This one’s a re-share of a post from last year but I thought it was still a good one to continue this weeks exploration of roles.
To celebrate this week being National Pathology Week , I thought I should take some time to post about what a clinical microbiologist is. I do this because, when I was at university, I really didn’t know that this career path existed. So here is a shout out to all those students who are trying to decide their next steps. You too will find your way.
When I googled microbiologist this is the first item that comes up
Microbiologists study microorganisms (microbes) in order to understand how they affect our lives and how we can exploit themProspects.ac.uk
This seems like a pretty good cover-all description. It goes on to discuss that there are microbiologists in many different areas:
- healthcare (I’m not sure how they differentiate this from medicine or visa versa).
- agriculture and food safety.
- environment and climate change.
I must admit that when I was at university most of the options I encountered were linked to the food and drink industry or pure research. I think that their list missed things like Pharmaceuticals (although they may count that as medicine) and other forms of production, i.e. cosmetics.
At university I only did one module of microbiology (I was reading Zoology) and that module was about environmental bacteria and plating out bacteria onto agar plates to see what grew.
How did I go from Zoology to Microbiology?
I really wanted to work in an area of science where I could work to make a difference. I wanted to work somewhere that I could see that difference being made. Working in research felt too abstract to me. When I discovered, through a friend, that I could become a scientist in healthcare I knew it was what I wanted to be.
The National Careers service says you need to have two to three A-levels to become a microbiologist, plus a post-graduate degree. That is mostly true. However, in a world of apprenticeships and T-Levels, that is no longer the only route.

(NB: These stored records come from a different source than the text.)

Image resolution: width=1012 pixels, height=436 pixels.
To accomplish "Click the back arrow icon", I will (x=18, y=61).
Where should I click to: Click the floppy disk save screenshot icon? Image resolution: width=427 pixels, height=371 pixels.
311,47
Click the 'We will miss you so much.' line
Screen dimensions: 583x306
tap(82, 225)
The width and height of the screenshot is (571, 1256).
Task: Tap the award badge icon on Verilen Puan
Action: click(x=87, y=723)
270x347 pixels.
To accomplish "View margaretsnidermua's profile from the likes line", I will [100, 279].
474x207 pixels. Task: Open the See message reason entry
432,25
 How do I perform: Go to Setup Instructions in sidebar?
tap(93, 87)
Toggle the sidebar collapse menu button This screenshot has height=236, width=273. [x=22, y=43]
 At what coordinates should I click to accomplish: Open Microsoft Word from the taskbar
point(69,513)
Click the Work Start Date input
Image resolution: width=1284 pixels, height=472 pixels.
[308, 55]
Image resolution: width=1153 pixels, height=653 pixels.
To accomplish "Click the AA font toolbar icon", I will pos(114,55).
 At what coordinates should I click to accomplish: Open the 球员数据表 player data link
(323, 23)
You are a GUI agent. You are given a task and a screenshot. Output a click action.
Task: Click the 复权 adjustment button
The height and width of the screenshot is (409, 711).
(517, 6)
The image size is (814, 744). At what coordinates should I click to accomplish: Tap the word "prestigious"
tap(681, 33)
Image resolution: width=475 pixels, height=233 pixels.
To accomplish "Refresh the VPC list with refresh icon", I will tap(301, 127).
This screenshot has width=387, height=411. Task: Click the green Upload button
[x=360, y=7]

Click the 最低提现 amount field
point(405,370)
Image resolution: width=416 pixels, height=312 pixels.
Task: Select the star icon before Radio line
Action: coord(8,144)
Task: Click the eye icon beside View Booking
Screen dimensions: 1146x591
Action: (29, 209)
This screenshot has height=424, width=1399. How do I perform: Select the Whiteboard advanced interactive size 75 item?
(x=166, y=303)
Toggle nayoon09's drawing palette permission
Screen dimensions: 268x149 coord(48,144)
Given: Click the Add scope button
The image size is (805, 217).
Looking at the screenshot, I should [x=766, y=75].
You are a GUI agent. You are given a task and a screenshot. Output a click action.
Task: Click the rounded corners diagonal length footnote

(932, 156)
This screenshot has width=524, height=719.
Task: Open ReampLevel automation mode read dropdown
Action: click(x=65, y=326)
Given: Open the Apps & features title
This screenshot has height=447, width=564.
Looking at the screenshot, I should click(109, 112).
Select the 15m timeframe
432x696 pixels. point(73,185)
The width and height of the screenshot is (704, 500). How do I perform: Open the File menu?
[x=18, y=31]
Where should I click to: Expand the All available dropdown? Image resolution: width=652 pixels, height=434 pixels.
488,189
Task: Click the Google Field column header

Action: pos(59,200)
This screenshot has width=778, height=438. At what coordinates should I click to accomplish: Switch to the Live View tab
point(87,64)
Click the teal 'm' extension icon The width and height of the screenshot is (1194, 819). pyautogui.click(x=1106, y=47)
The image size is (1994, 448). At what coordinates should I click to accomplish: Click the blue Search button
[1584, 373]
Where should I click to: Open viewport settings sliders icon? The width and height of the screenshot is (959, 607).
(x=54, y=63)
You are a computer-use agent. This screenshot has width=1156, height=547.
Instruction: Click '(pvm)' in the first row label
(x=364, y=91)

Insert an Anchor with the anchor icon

When I became a Healthcare Scientist I became a Clinical Microbiology trainee. So, what was the difference between that and what I’d done at University? The main difference with clinical microbiology is that I focus on organisms that cause infection: parasites, viruses, fungi and bacteria.
I also discovered that there was so much more to microbiology than agar plates. Although – don’t get me wrong – agar plates are still a mainstay of life within the bacteriology laboratory.
One of the techniques I learnt to love was polymerase chain reaction (PCR), which enables us to look for the DNA or RNA of a microorganism instead of growing it. Viruses and parasites don’t grow on agar plates and bacteria and fungi may not grow well if exposed to antibiotics or if present in low levels. PCR allows us to diagnose patients with infections that would not be diagnosed otherwise, or to speed up the process so patients get put on the right treatment faster.
PCR also enables us to do things that are harder to do using traditional bacterial techniques such as culture. The picture is of patterns that are like bacterial fingerprints so that they can be clustered into similar groups. This enables me, as a clinical microbiologist, to tell whether bacteria within the same species are the same or not. This is important when deciding whether a bacteria has spread from one patient to another. It helps in acting like a hospital detective, which is a lot of my work in Infection Prevention and Control.
As a trainee I spent four years rotating within laboratory settings. I spent one year in a molecular laboratory, diagnosing patients using PCR. I then spent six months rotating between benches (each sample type has its own laboratory bench) in bacteriology: wounds, respiratory samples, faecal samples, blood cultures, urines, fluids (cerebral spinal fluid etc.) and the primary bench where samples were put onto agar plates. Six months in virology, a year in research and time in food and water, parasitology and mycology (fungal) labs.
The diagnostic process is pretty similar in principle between the specialisms:
- collect specimen from possible site of infection.
- select the most appropriate test to detect any organisms (agar plate for bacteria, PCR primers for viruses, etc.)
- evaluate whether the result (positive or negative) is accurate and whether there are other tests that should be done, i.e. further characterisation of positives such as antimicrobial sensitivity.
- decide on treatment or management of the infectious cause, i.e. antimicrobials or non-antibiotic management such as surgery.
- advise on infection control if actions are needed to investigate where the infection came from or to protect others from risk.
During my first four years I spent most of my time in the laboratory doing the first three bullet points.
Time goes on. I’ve been in the NHS for 17 years. Most of my time is spent at my desk in the on-call bathroom. Since 2010, most of my time has been spent either in Infection Prevention and Control undertaking the final bullet point or increasing my skills by gaining Fellowship of the Royal College of Pathologists to do bullet point four.
I still support the lab and, occasionally, get my lab coat on – but not as much as I’d like. It is, therefore, possible to be a clinical microbiologist and be anywhere on the spectrum. You can go as far as you’d like and do the type of work that makes you happy. It’s why being a clinical microbiologist is a great career!